Stored data:
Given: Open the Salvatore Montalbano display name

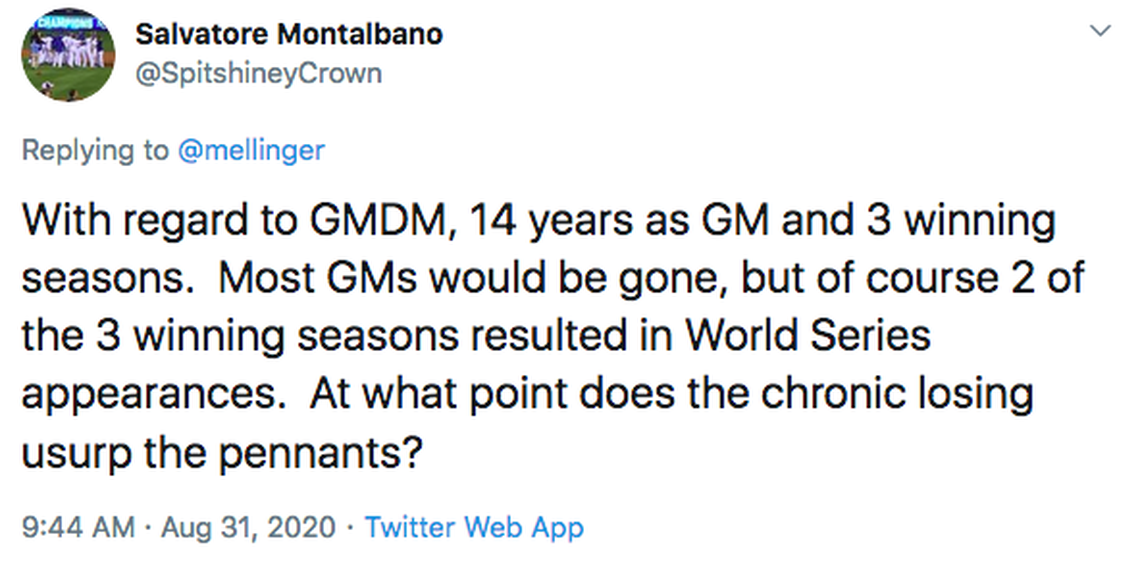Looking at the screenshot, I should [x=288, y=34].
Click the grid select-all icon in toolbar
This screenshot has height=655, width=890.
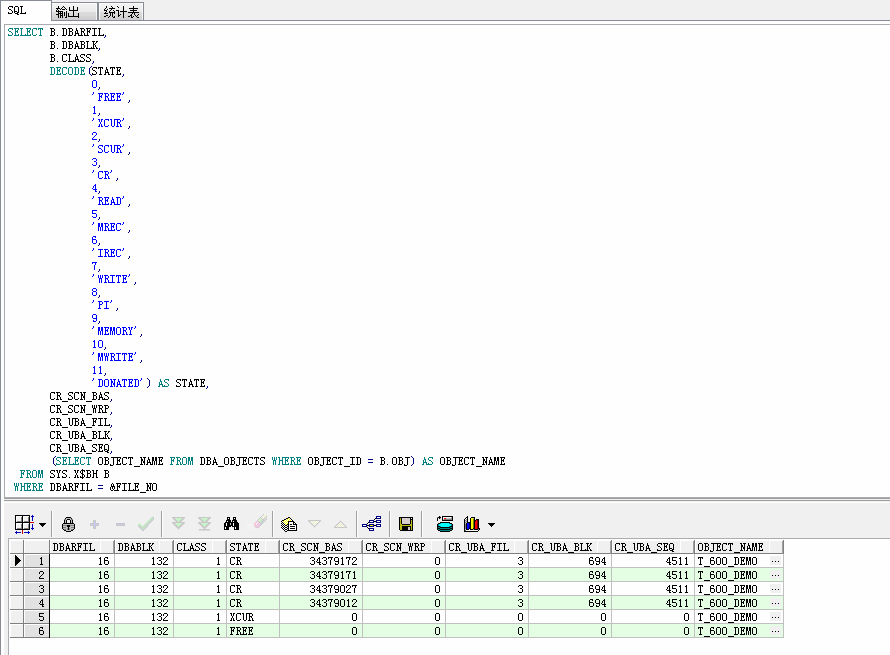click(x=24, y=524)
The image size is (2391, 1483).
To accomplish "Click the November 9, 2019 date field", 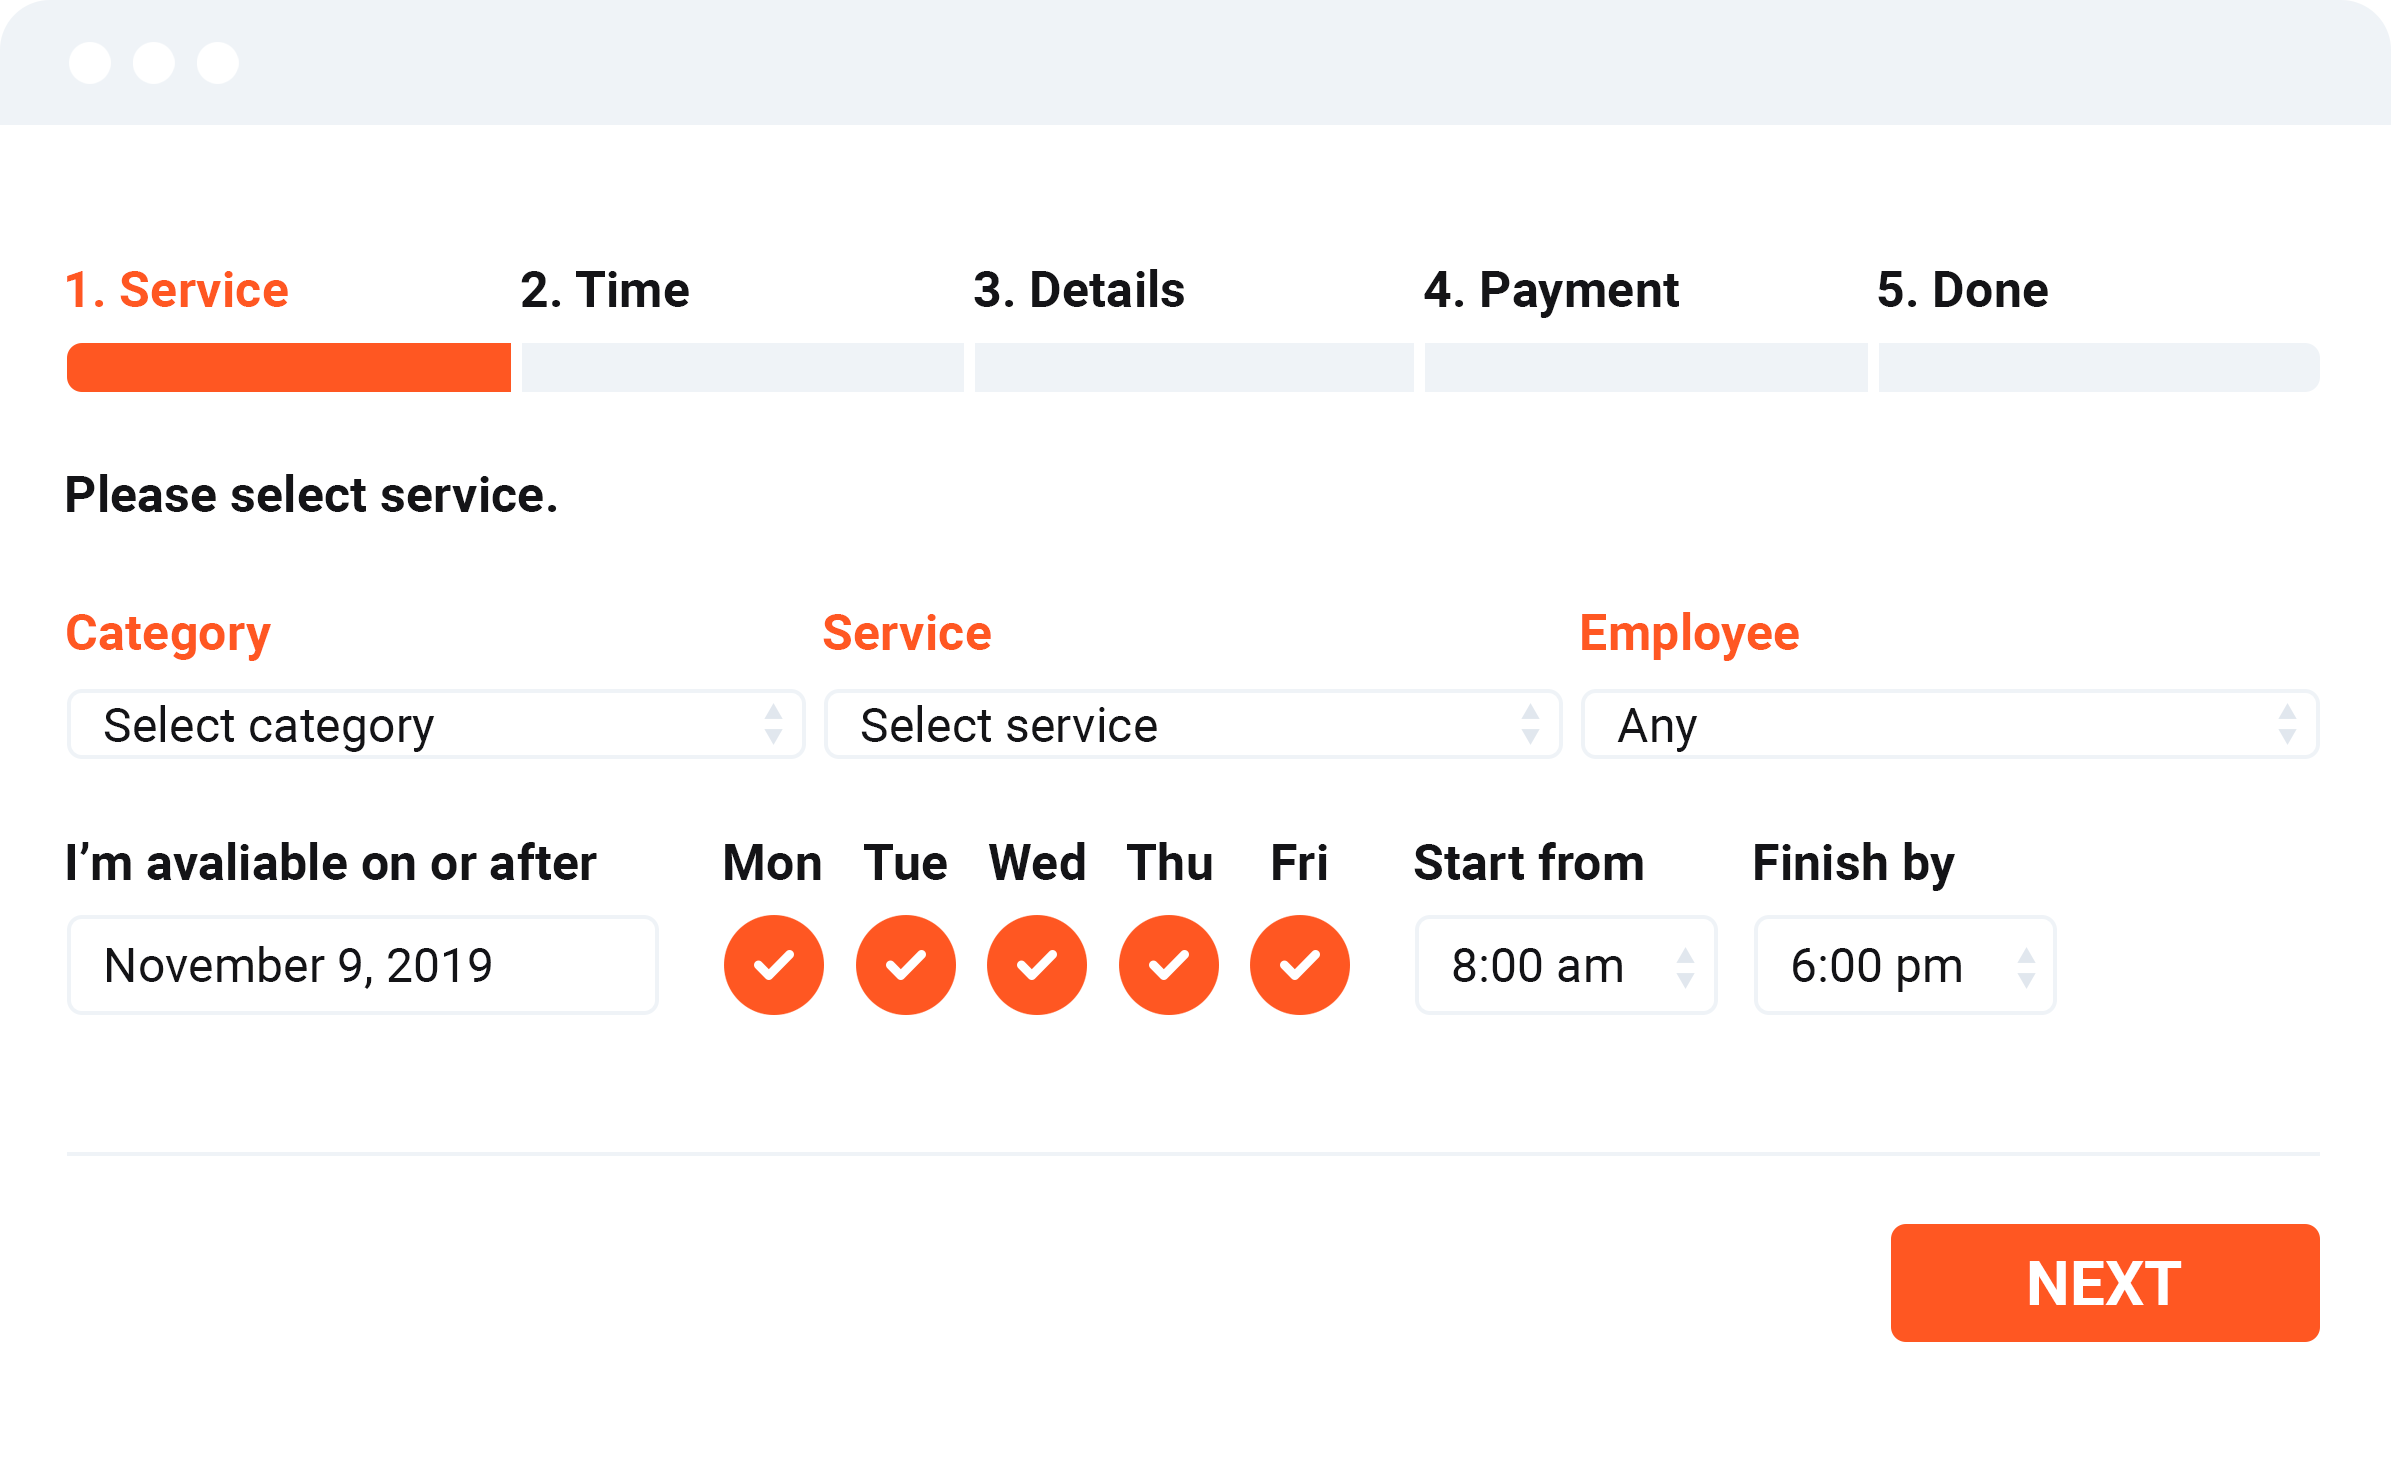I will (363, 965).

Exercise directions:
The required output is the exact lines from the opening line of the entries through the line with "The image size is (2391, 1483).", inclusive, without pictures.

Task answer:
Given: Open the Salvatore Montalbano display name

Looking at the screenshot, I should [x=288, y=34].
Click the grid select-all icon in toolbar
This screenshot has height=655, width=890.
click(x=24, y=524)
The image size is (2391, 1483).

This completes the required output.